Vertrauensbildendes Verhalten trainieren Polizist:innen bereits in der Ausbildung. “Als Polizist kannst du eine Verkehrskontrolle auf unterschiedliche Arten machen”, sagt Fabia Freienmuth von der Polizeischule Ostschweiz im Gespräch mit SWI swissinfo.ch.
“Ich kann hingehen, meine Arme verschränken und sagen: ‘Guten Tag, soso, was haben wir denn heute wieder falsch gemacht? Man kann es anders machen. Nämlich so, dass man die Situation deeskaliert, statt das Gegenüber zusätzlich zu provozieren.” Das schaffe eine positive Erfahrung als Basis für den nächsten Kontakt mit der Polizei.
Polizist:innen sollten sich auch in Extremsituationen professionell verhalten – in der Polizeischule Ostschweiz trainieren die Polizeischüler:innen das in der Ausbildung.
Vertrauen dank Wohlstand und Schweizer Franken
Die Schweiz ist ein funktionierender Rechtsstaat mit ausgebauten persönlichen Freiheiten: Im politischen System sind Mittel gegen zu starke Machtkonzentration bei Einzelnen oder Parteien angelegt. Einwohner:innen und Bürger:innen können sich gegen Willkür verteidigen. Die Freiheit von Forschung und Presse ist geschützt. Ausnahmen gibt es, etwa im Bankengesetz.
Zum vergleichsweise hohen Vertrauen trägt der Wohlstand bei: Die grosse Mehrheit der Menschen in der Schweiz lebt in wirtschaftlicher Sicherheit.
Knapp 15% der Einwohner:innen sind armutsgefährdet oder arm. Diese leiden besonders unter den steigenden Preisen von Lebensmitteln, Energie und Konsumgütern.

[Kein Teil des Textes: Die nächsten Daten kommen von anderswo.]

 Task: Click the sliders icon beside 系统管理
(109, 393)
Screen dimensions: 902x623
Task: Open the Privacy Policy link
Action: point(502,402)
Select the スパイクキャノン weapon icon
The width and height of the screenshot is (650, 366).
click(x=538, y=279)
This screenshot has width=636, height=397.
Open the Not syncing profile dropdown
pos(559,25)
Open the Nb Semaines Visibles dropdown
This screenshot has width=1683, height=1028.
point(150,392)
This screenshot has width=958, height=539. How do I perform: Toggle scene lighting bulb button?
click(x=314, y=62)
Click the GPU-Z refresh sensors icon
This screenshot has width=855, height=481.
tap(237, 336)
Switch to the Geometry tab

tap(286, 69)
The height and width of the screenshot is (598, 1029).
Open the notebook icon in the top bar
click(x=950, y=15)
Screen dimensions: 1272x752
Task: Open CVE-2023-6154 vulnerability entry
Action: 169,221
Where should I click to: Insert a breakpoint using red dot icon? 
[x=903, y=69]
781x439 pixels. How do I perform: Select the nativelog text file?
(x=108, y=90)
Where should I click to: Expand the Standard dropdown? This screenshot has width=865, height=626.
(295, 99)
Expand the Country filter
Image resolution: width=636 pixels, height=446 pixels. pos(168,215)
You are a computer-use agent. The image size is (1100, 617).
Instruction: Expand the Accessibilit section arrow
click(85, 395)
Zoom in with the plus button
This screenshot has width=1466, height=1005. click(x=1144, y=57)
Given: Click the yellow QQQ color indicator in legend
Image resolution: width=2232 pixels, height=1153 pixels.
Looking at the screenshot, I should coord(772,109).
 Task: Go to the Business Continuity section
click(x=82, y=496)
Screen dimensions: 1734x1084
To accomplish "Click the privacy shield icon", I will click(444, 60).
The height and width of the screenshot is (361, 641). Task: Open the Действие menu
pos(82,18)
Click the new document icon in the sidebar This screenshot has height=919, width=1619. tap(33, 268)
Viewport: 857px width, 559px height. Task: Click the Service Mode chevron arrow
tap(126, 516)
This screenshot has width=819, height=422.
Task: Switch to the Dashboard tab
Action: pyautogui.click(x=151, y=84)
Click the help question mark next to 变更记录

Dass die Preise in der Schweiz im letzten Jahr weniger gestiegen sind als in den Nachbarländern, liegt auch am Schweizer Franken, der sich gegenüber der Inflation erstaunlich stabil zeigt.
Freie Sicht aufs Mittelmeer
Das für viele Menschen bequeme Schweizer Leben hat auch immer wieder kritische Stimmen hervorgerufen: Kann es gute Kunst geben, wenn so wenig Unerwartetes passiert?
Schon im 19. Jahrhundert hat der einzige Schweizer Literaturnobelpreisträger Carl Spitteler mit der Vorstellung gespielt, die Alpen zu sprengen. Das Jammern über die Stabilität des Landes ist seitdem in jeder Generation erneut Thema.
Klar ist: Wer sich als Gedankenspiel Explosionen überlegen kann, lebt ein Leben, in dem Bombardements sehr unwahrscheinlich sind.
Ebenso klar ist, dass es in der Schweizer Geschichte immer wieder zu Momenten kam, in denen viele das Ende dieser vermeintlich ewigen Stabilität fürchteten.
Wenn das Vertrauen erodiert
2023 feiert die Schweizer Bundesverfassung ihr 175. Jubiläum. Gleichzeitig mit den Feierlichkeiten fordert eine Volksinitiative die Totalrevision der Verfassung.
Auch in der Schweiz ringen Institutionen um ihre Legitimität und frühere Autoritäten müssen sich aktiv um Vertrauen bemühen.
Die Sozialen Medien verändern den Diskurs. Populistische Erruptionen wurden in der Schweiz oft eingebunden. Doch sie fordern auch in der Schweiz immer wieder heraus.
Der Schweiz steht dieselbe Herausforderung bevor wie allen Demokratien: Wie kann die Bevölkerung einen gesellschaftlichen Zusammenhalt entwickeln und bewahren. Die Ausgangslage dafür ist nicht so schlecht.